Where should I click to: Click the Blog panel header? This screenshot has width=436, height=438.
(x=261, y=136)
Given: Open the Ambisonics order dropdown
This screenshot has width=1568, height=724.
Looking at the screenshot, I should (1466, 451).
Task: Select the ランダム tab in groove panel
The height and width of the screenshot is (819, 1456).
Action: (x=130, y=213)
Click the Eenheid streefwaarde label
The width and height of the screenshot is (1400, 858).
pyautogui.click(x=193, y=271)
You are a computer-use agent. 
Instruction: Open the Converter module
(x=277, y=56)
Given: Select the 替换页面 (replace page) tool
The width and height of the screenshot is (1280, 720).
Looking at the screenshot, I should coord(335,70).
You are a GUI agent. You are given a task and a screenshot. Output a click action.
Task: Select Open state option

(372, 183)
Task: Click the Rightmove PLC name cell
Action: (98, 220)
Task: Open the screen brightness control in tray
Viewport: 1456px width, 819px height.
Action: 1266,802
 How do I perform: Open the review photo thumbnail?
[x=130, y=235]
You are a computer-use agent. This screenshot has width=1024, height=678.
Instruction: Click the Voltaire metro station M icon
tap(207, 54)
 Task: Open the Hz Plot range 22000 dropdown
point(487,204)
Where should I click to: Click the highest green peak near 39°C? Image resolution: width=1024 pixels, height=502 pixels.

####

- Requirements
Copy out all of the entries above word for word, keeping each line as it stands.

- Answer
Where should I click to: Click the Blog panel header? This screenshot has width=436, height=438.
(x=261, y=136)
Given: Open the Ambisonics order dropdown
This screenshot has width=1568, height=724.
Looking at the screenshot, I should (1466, 451).
Task: Select the ランダム tab in groove panel
The height and width of the screenshot is (819, 1456).
Action: (x=130, y=213)
Click the Eenheid streefwaarde label
The width and height of the screenshot is (1400, 858).
pyautogui.click(x=193, y=271)
You are a computer-use agent. 
Instruction: Open the Converter module
(x=277, y=56)
Given: Select the 替换页面 (replace page) tool
The width and height of the screenshot is (1280, 720).
Looking at the screenshot, I should coord(335,70).
You are a GUI agent. You are given a task and a screenshot. Output a click action.
Task: Select Open state option

(372, 183)
Task: Click the Rightmove PLC name cell
Action: (98, 220)
Task: Open the screen brightness control in tray
Viewport: 1456px width, 819px height.
Action: 1266,802
 How do I perform: Open the review photo thumbnail?
[x=130, y=235]
You are a computer-use agent. This screenshot has width=1024, height=678.
Instruction: Click the Voltaire metro station M icon
tap(207, 54)
 Task: Open the Hz Plot range 22000 dropdown
point(487,204)
Where should I click to: Click the highest green peak near 39°C? Image resolution: width=1024 pixels, height=502 pixels.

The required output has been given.